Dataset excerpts
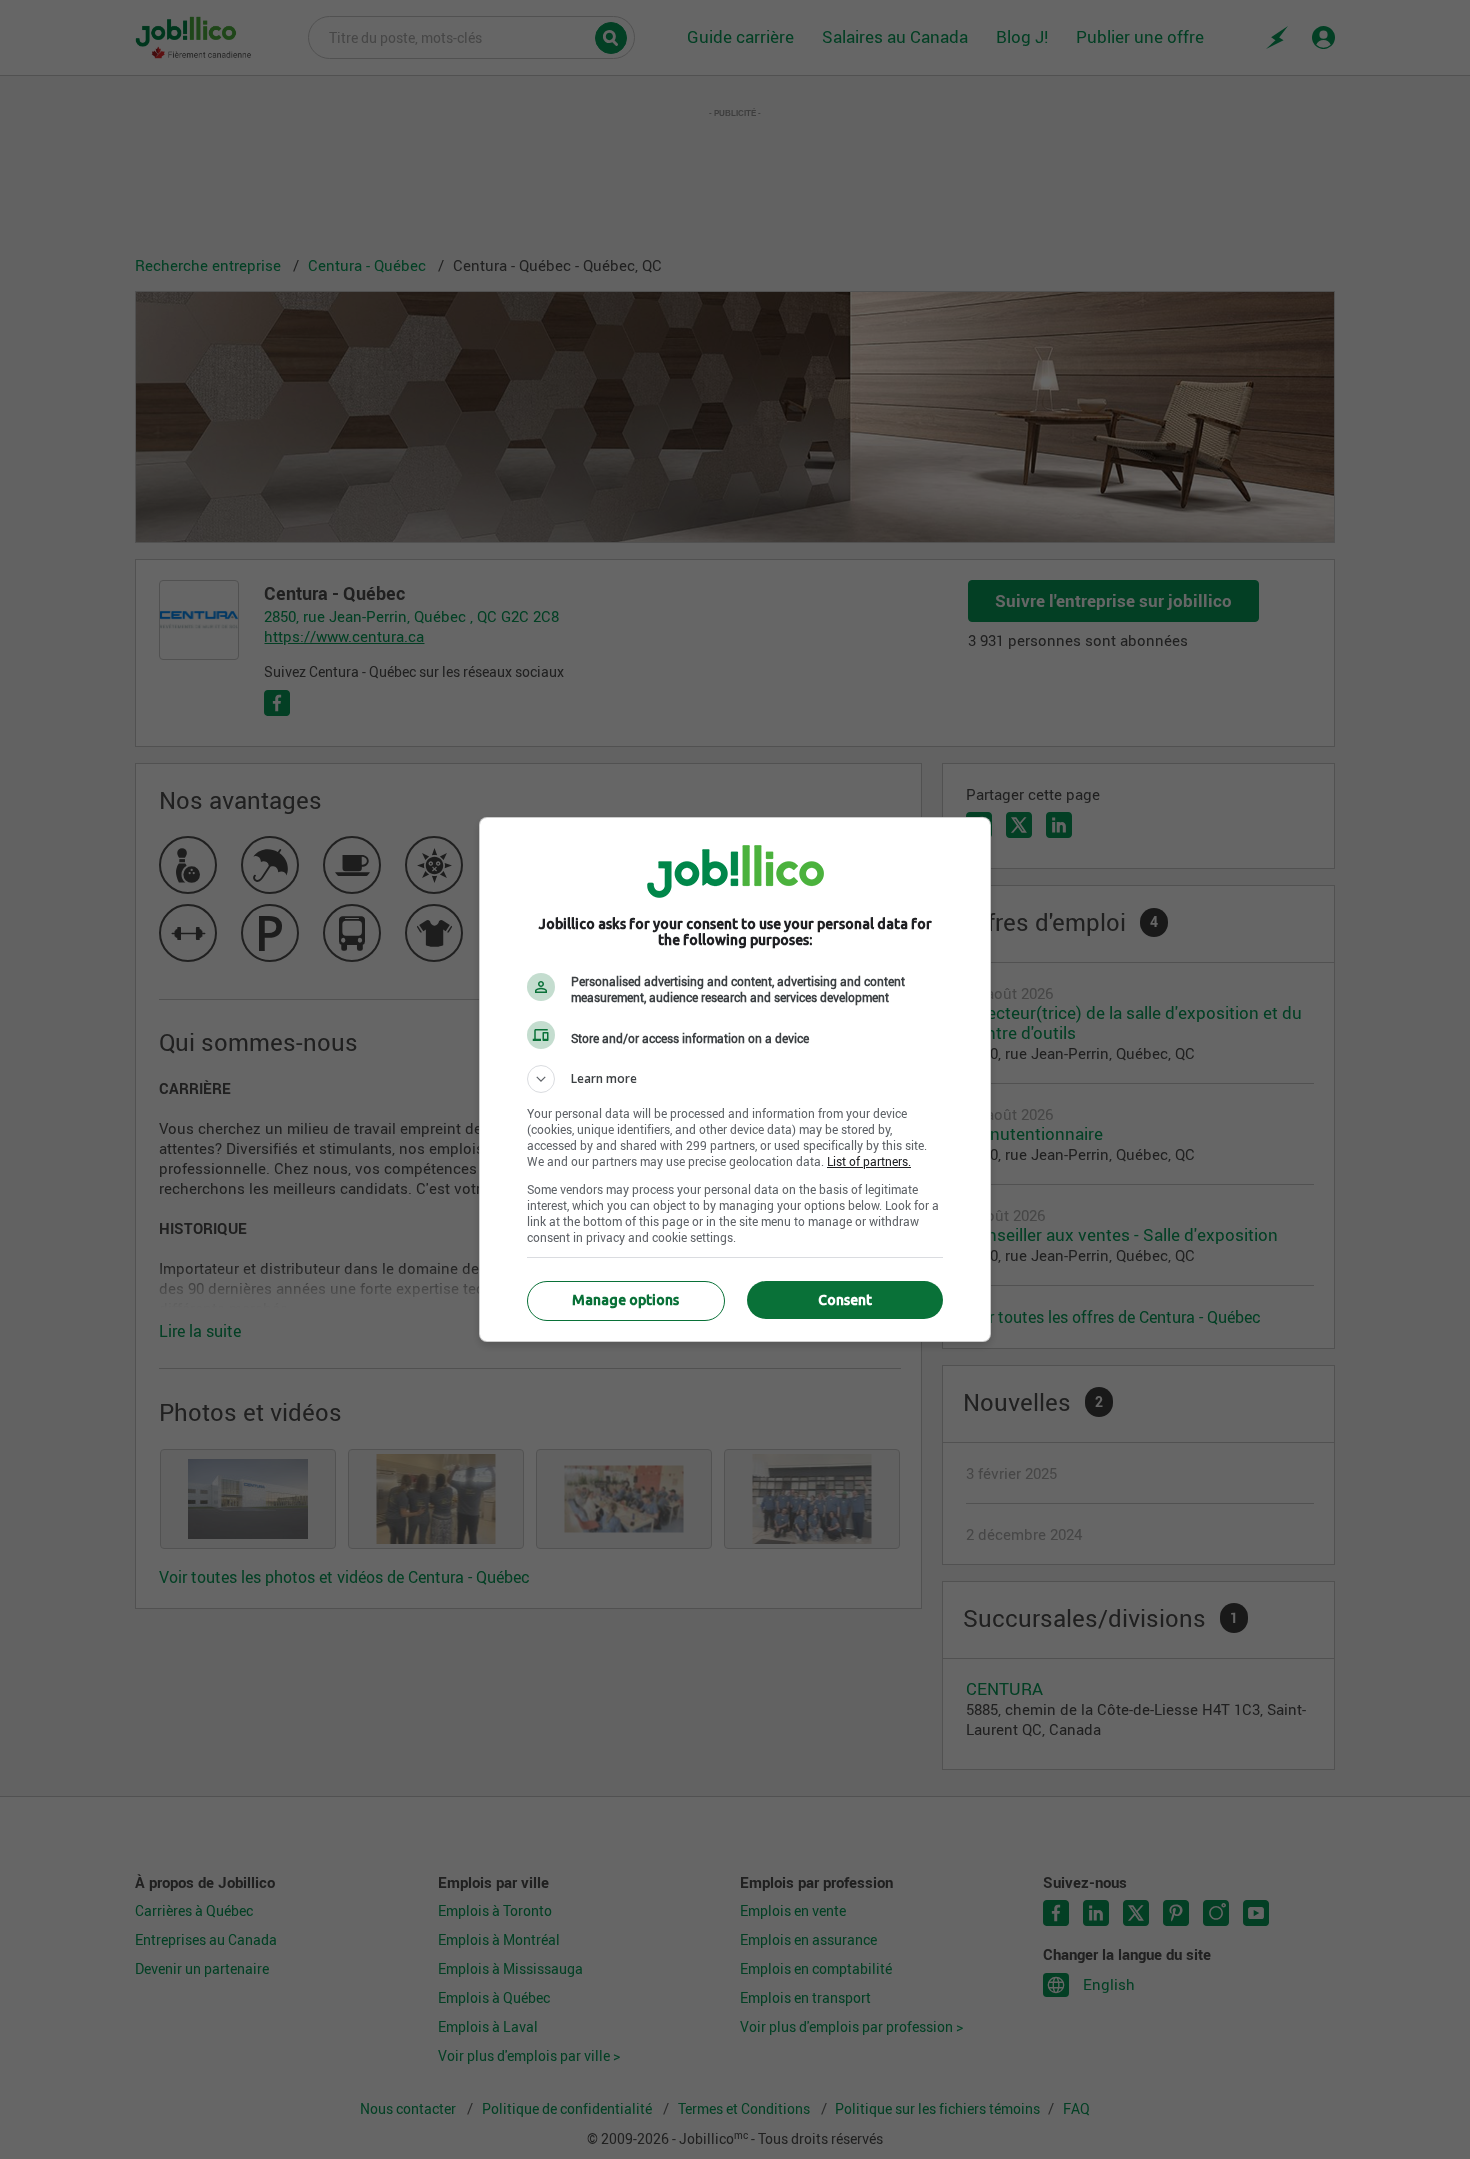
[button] (735, 1079)
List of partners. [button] (869, 1161)
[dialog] (735, 1079)
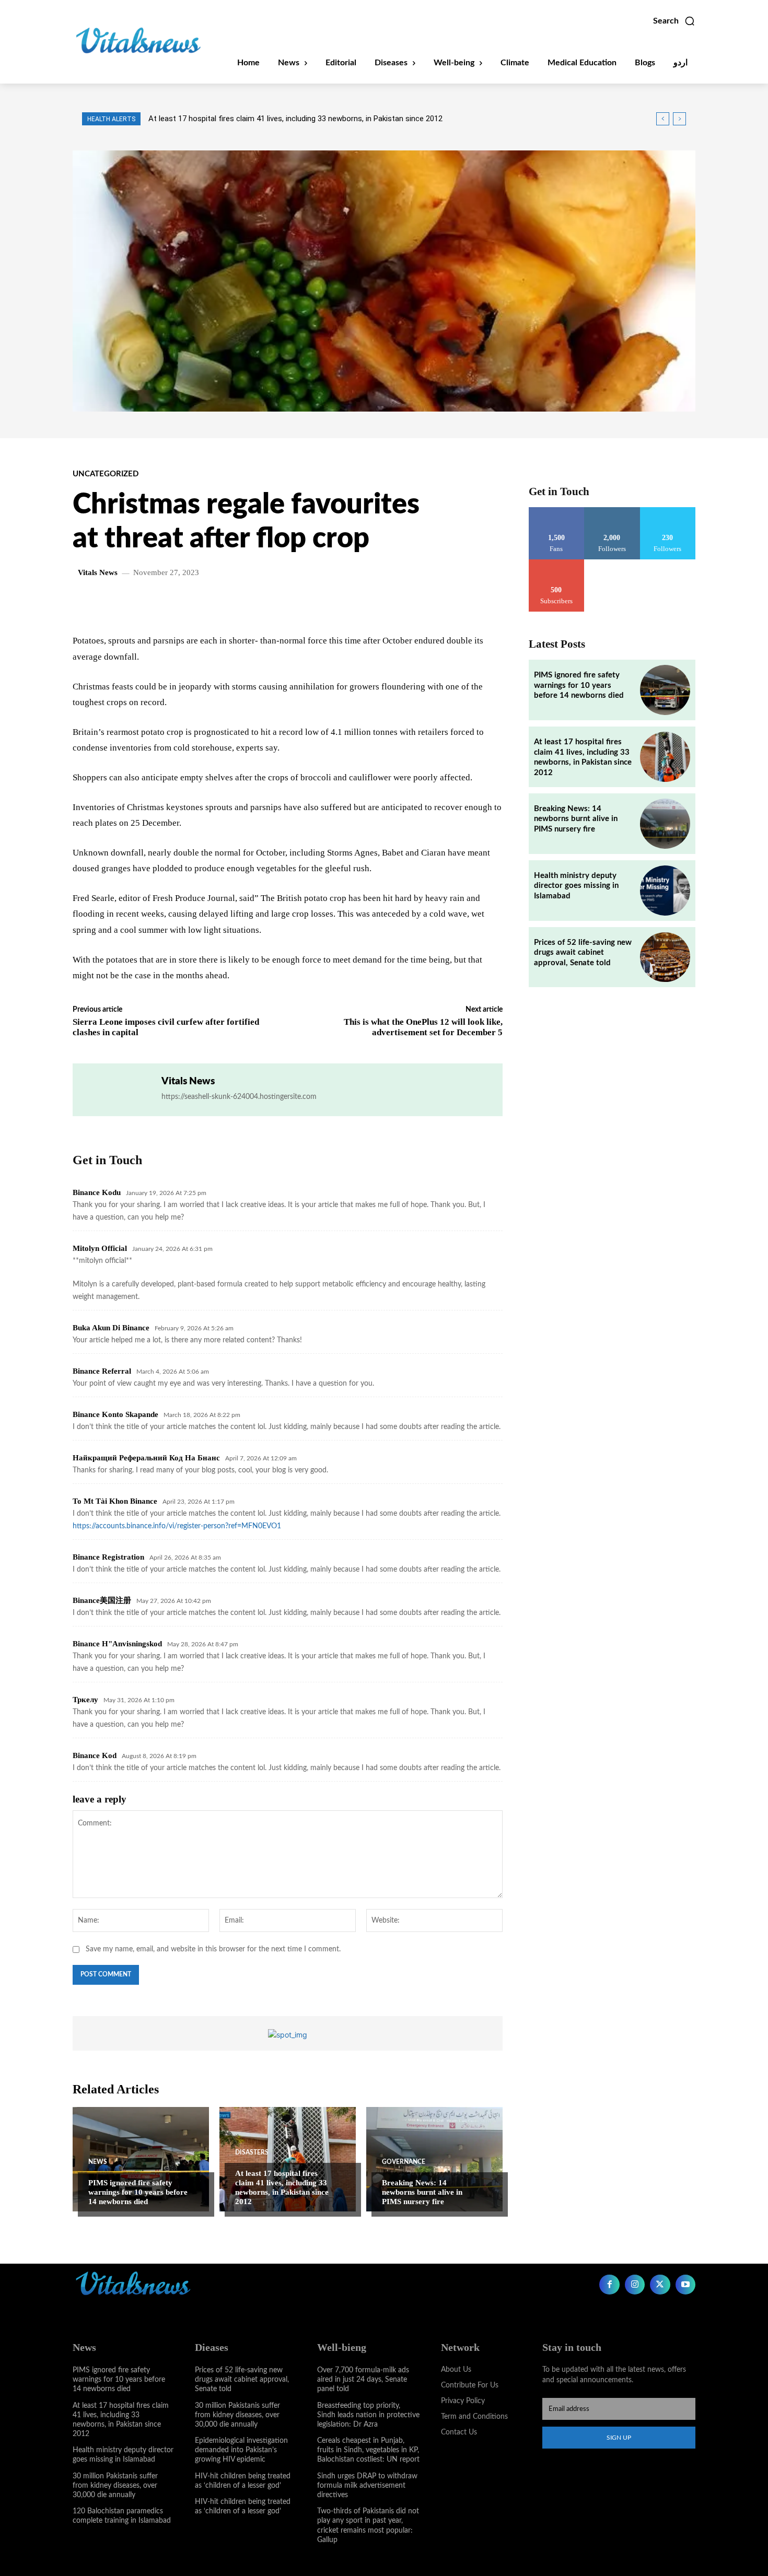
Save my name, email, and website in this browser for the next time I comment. (213, 1949)
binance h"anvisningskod (117, 1644)
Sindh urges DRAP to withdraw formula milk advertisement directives (367, 2486)
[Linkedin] (220, 603)
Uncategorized (105, 474)
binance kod (95, 1755)
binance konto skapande (115, 1414)
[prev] (662, 118)
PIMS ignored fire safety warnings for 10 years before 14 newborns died (138, 2192)
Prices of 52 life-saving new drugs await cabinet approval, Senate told (583, 953)
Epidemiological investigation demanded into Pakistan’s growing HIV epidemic (241, 2450)
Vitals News (98, 573)
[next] (679, 118)
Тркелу (85, 1699)
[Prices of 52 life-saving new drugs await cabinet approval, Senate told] (665, 957)
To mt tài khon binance (115, 1501)
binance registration (108, 1557)
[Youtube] (685, 2284)
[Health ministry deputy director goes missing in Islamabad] (665, 890)
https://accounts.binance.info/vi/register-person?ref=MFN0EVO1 (177, 1526)
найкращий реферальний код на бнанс (146, 1458)
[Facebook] (148, 603)
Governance (403, 2162)
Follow (612, 511)
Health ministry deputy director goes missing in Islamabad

TASK: The lines to copy are those in the records above containing the word "told".

TASK OUTPUT:
Prices of 52 life-saving new drugs await cabinet approval, Senate told (583, 953)
[Prices of 52 life-saving new drugs await cabinet approval, Senate told] (665, 957)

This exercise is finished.